Since the Ancient Greek position on personal freedom isn't on our cultural menu of ideas, it is quite literally inconceivable to us unless we immerse ourselves fully enough in that quite different, almost alien culture of Ancient Greece, and even then it requires enough immersion in the corresponding language to even be able to express the ideas clearly. When I write "character is fate" in English, I am misusing the words, trying to bend them enough to convey something they do not naturally convey because of their culture of origin (character used to be an Ancient Greek word, but in English we have long since smoothed down its rough edges to redefine it in terms we find more comfortable). I could write a book on the problem of what Heraclitus meant when he wrote that character is fate, and still most Moderns would be incapable of grasping it, whereas most Ancient Greeks would readily appreciate the import in the original language. Each language naturally expresses a different range of possibilities to its culture.

So, the problem.

To create some limited personal freedom we have to understand it the right way, so that we can understand why cultivating our character is necessary and what that might mean, but that requires the support of a culture that conceives of fate, character, and freedom in the right ways.

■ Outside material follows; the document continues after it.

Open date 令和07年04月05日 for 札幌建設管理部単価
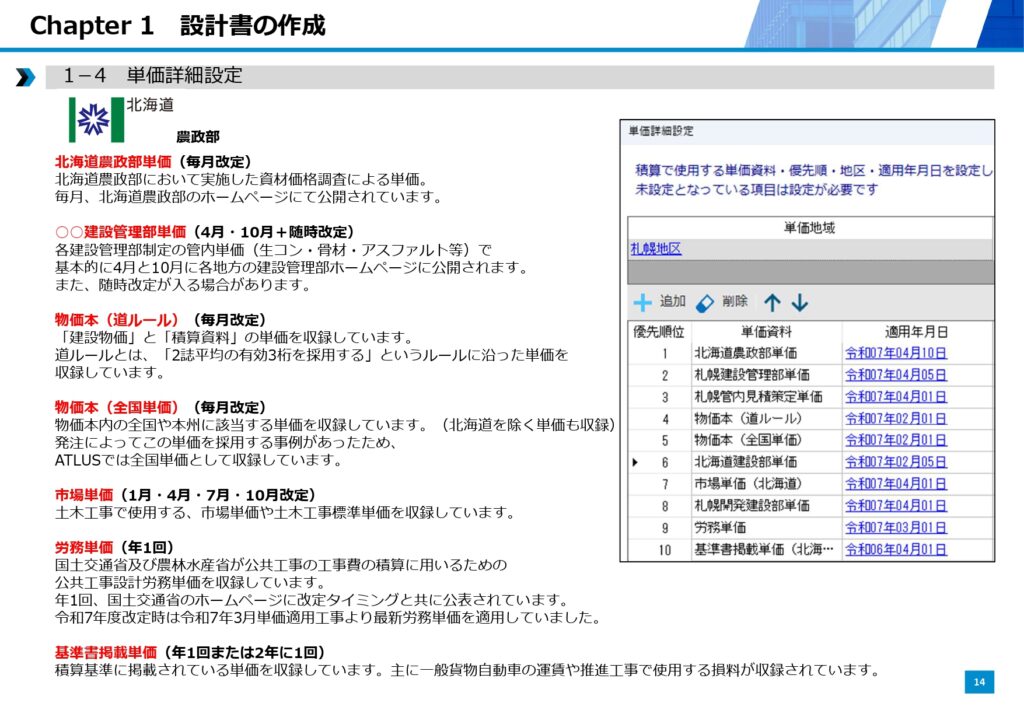This screenshot has width=1024, height=724. (x=895, y=375)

Our culture does not, which is why we end up splitting into hedonists and nihilists, none of whom are free nor understands why not.

We also need a culture that supports our efforts to become better people. Without that, even those who through exposure to Ancient Greece or other cultures do stumble upon the right ideas about personal freedom and how to develop it are extremely unlikely to get very far in becoming better people. For example, in Modern culture the struggle to stay afloat financially trumps all other concerns, especially anything with as negligible market value as the struggle to become a better person.

So there is some pithy saying missing here, something to add to "character is fate," something about culture framing character. Maybe that is among the many things Heraclitus wrote that we have lost, or maybe it was so obvious to the Greeks it didn't occur to him to write it down. If we want to make it easier for people to cultivate good character, we need to find the words to help them conceive of doing so, and then we need to change our culture to make it possible.

Anthropoculture must be the highest priority for a good culture, a sustainable culture, but in our culture it is barely expressible.